At the time I am writing this review, seven months have passed since this show, so small details about the night have been lost in the ether of time, but what hasn't been lost is how the music made me feel. The overriding feelings for me that night were wonder and gratitude. The setlist was an absolute dream. I would pick out highlights but really, everything played was something special. When Ride closed their set with Drive Blind, I thought that my mind could not be blown any more than it was at that moment. I should have known that these four souls would know how to take us even higher.
The encore started off quietly, with a hushed, reverential sounding ambient passage in B Major. I was racking my brain to figure out what this was; it didn't sound like anything from their catalog that I could recognize. Something new, perhaps? Another part of me was yelling at myself to stop thinking and to just enjoy how gorgeous this was, so I did that. Then, the guitar riff started... and the unmistakeable drumbeat kicked in. I stopped breathing. If there was ONE Beatles song I would have chosen to hear Ride cover, Tomorrow Never Knows would be it. When Mark's vocals began, I felt my hands rise up involuntarily as I blinked back tears for this amazing gift. I still can't believe that I was there to witness this in person.
By the last song (Chelsea Girl), I was on one of the most intense emotional highs I had ever experienced in my life. The concert had surpassed all of my expectations and I was completely stunned by what I had just witnessed. Ride had yanked my soul from my body for the duration of their set and as I returned to earth, I suddenly realized that I was worn out from being put through the emotional wringer, my voice was starting to become hoarse, my feet were aching... and I wouldn't have changed a thing.
On the walk back to where we were staying that night in Hell's Kitchen, I asked my husband what he thought. He said he enjoyed it, particularly the fourth song. Unbeknownst to him, Seagull is my favorite Ride track of all time!
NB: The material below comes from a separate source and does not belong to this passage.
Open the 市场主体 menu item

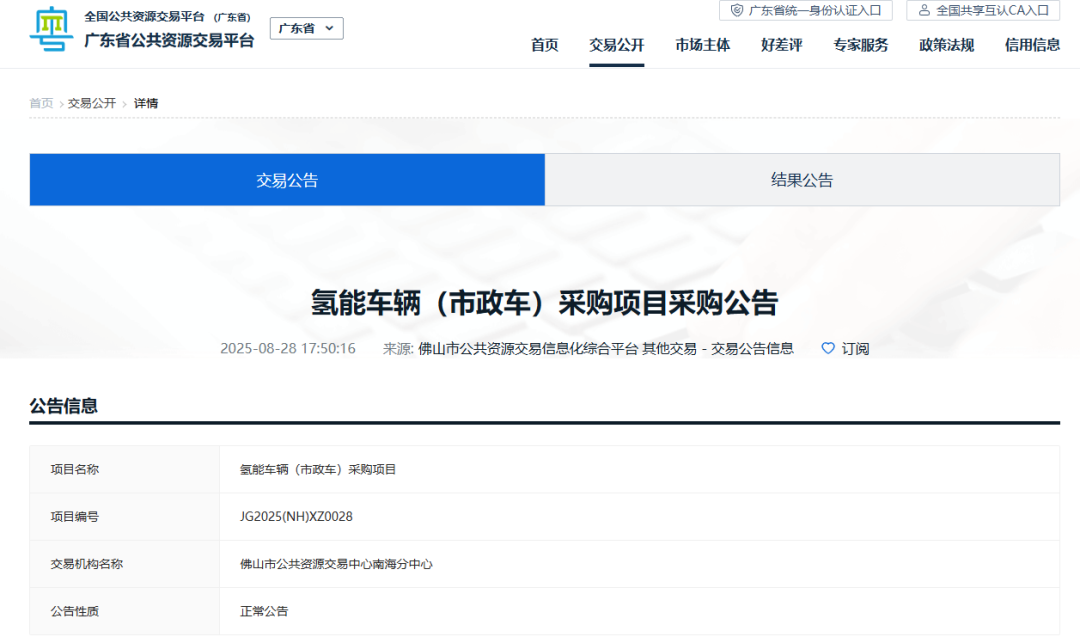pyautogui.click(x=703, y=45)
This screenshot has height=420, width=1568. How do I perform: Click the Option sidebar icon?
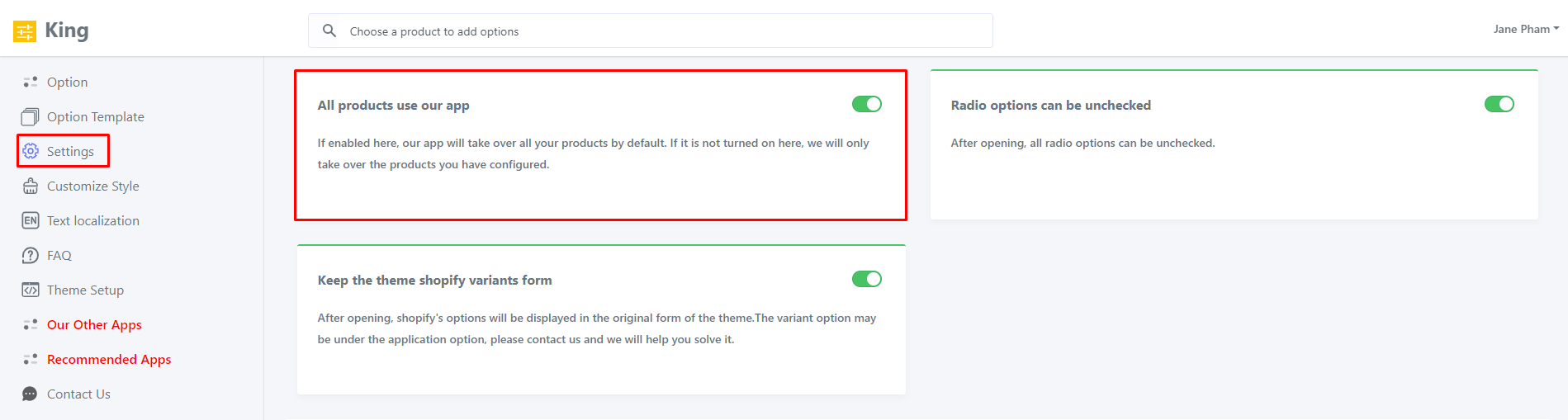coord(31,82)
He may never be the fanatic that I am, but at least I know he's got good taste.
The two other Ride shows I saw later in 2015 were both quite memorable (particularly Birmingham, Alabama, where I got to meet the band and some very special fellow concertgoers who have become my friends), and I have no doubt that if I'm lucky enough to see another Ride concert in my lifetime, it will be unforgettable. But no matter what's in store in the future, this concert at Terminal 5 will forever stand out in my head as the moment where I got to rewrite the ending to a story I had thought was finished; where I got to experience the ecstasy of having a dream fulfilled; where I found out that sometimes, reality is even better than anything the imagination can come up with! What a privilege it was to be a Ride fan in 2015.